Trial By SilenceMaurice A. Morrison January/February 2017
A heretic is usually known for his opposition to a confession of faith. Only rarely does a man find himself suspected of heresy when his public witness is orthodox. Such a man was the Dutch theologian James Arminius—suspected of heresy because of his demand for personal religious freedom.
This man, reputed to have been the founder of the theological system called Arminianism, was born and christened Jacob Harmens (or Harmensen) in Oudewater, Holland, in 1560.1 His relatively short life (died 1609) was immersed in academic culture. He demonstrated academic excellence at several prominent universities (Leiden, Geneva, Basel), before being appointed professor of theology at Leiden. In 1588 he became pastor of an influential Reformed church in Amsterdam. His pulpit oratory soon became renowned throughout Holland.
Shortly after this appointment, Arminius was urged to defend the Calvinistic doctrine of predestination against the attack of Dirck Coornhert, the former secretary to the tolerant Prince William of Orange (assassinated in 1584). Coornhert had the reputation of being an outspoken “libertine” who favored full religious freedom for all within the Dutch domain.2 Finding that he agreed with many of Coornhert’s views, Arminius chose not to respond.
He gave no intimation of this altered viewpoint until after 1590, when, while preaching on Romans 7, Arminius suggested there could be other Calvinistic interpretations of the Scriptures apart from those of Calvin’s immediate successors. This mere opinion threw doubt upon Arminius’ orthodoxy, and his Synodical magistrates ordered him to publicly reiterate his ordination vow that he would preach nothing contrary to either the Belgic Confession of 1561 or the Heidelberg Catechism of 1563. Arminius cheerfully complied.
But shortly afterward, while discoursing on Romans 9, Arminius again aroused suspicion by suggesting that that chapter not be used in support of supralapsarian predestination.3 No proceedings followed, but Arminius voluntarily reiterated his statement of orthodox loyalty. By 1597, concerned over such controversy, Arminius sought resolution of his personal doubts through correspondence with the reviser of the Belgic Confession, Franciscus Junius, professor of theology at Leiden. Junius’ weak replies were hardly sufficient for Arminius, though he maintained dialogue until Junius died in 1602.

• **Task requirements**
(1) According to the passage on James Arminius, in what year did he become pastor of a Reformed church in Amsterdam?
(2) List the universities where, according to the passage on James Arminius, he demonstrated academic excellence.

• **Collected material**

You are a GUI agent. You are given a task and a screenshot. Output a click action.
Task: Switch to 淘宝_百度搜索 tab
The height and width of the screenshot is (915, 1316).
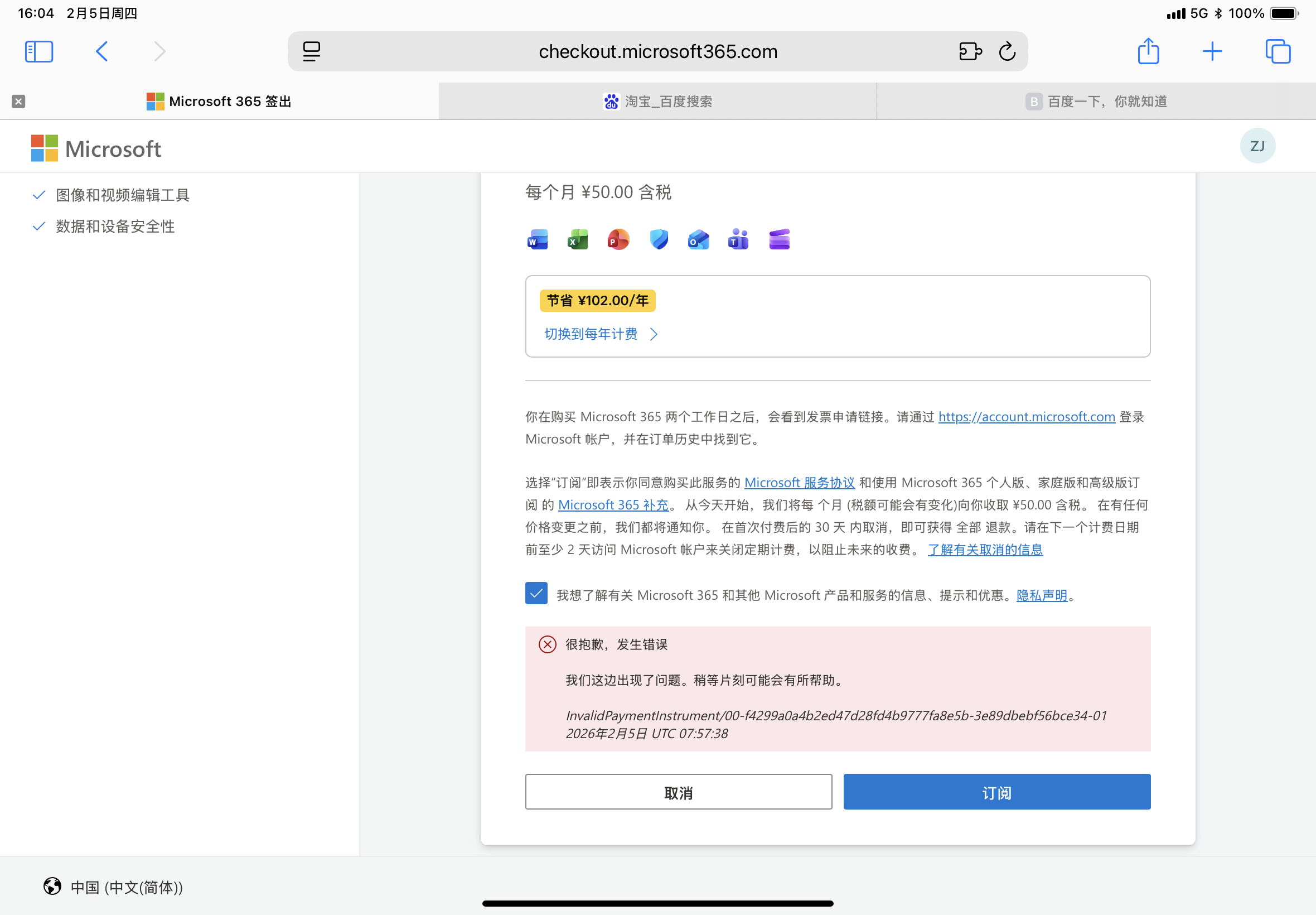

• **Answer list**
(1) 1588

(2) Leiden, Geneva, Basel